***** Given records

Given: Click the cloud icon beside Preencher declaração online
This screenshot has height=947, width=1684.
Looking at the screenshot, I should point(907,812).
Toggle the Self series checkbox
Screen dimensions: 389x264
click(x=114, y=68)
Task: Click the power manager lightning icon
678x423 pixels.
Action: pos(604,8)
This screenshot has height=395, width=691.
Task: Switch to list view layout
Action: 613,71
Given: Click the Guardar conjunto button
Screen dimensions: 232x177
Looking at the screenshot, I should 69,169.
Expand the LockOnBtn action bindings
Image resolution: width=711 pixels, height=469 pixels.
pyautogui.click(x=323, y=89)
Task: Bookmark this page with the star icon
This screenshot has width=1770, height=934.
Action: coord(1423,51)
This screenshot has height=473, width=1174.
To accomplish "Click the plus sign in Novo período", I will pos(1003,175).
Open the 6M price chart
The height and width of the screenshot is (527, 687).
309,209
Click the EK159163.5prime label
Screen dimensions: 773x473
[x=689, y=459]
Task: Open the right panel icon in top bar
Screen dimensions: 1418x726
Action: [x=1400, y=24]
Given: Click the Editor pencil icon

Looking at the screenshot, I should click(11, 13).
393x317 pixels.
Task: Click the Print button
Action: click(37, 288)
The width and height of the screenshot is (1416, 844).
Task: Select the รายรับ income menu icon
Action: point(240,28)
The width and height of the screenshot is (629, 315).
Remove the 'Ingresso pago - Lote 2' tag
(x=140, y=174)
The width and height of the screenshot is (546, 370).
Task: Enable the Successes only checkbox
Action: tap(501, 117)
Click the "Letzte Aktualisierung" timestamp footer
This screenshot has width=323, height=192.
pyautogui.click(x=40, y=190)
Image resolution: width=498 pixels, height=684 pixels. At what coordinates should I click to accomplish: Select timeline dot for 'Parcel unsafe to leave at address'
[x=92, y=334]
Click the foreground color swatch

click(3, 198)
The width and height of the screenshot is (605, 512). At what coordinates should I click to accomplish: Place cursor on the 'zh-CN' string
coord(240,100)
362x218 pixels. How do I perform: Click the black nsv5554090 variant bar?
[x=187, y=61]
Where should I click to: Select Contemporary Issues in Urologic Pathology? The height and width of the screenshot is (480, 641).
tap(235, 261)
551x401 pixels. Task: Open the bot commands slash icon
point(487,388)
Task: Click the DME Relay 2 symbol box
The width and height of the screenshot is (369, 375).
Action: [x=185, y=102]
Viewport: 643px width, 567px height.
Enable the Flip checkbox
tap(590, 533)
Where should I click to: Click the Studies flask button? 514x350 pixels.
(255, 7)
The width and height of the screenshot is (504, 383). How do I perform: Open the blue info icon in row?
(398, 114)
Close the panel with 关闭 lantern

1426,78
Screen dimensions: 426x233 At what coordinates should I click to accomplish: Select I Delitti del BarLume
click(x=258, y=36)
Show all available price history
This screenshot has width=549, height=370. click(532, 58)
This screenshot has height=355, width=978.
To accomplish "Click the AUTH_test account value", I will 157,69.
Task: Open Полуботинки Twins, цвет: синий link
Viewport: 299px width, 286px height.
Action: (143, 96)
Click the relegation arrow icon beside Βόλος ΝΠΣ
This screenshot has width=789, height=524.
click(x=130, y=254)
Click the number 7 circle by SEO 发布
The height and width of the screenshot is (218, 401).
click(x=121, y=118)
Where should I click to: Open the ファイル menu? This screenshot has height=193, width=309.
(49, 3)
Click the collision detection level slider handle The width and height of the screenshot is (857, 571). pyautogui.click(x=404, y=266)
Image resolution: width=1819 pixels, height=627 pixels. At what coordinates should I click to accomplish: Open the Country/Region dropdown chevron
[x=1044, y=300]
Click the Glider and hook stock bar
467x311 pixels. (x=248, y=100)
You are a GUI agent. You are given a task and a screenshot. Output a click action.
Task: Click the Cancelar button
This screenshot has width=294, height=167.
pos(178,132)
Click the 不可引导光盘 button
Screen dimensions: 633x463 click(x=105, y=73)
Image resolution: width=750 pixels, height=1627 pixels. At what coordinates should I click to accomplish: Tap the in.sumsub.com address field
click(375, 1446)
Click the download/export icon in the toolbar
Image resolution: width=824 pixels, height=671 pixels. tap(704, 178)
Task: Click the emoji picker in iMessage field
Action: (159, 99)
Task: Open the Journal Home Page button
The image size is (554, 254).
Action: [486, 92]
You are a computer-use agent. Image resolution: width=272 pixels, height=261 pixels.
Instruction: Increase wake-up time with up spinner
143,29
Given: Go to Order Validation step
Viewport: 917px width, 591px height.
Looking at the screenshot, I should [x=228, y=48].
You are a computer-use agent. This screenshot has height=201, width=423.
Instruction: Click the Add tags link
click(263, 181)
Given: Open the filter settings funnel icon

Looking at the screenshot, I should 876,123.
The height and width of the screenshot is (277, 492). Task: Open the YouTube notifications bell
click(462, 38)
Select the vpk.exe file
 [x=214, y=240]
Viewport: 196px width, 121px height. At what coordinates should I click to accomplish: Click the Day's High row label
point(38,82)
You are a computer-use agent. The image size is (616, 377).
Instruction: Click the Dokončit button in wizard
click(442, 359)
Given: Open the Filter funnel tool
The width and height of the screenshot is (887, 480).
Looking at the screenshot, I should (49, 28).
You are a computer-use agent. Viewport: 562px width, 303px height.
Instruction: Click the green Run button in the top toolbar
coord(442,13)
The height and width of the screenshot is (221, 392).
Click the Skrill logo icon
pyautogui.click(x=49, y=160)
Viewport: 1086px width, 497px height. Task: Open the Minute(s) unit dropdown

**********

**Exercise directions:** Every line above that carries the string "computer" should be copied.

**Solution:**
You are a computer-use agent. Image resolution: width=272 pixels, height=261 pixels.
You are a computer-use agent. This screenshot has height=201, width=423.
You are a computer-use agent. The image size is (616, 377).
You are a computer-use agent. Viewport: 562px width, 303px height.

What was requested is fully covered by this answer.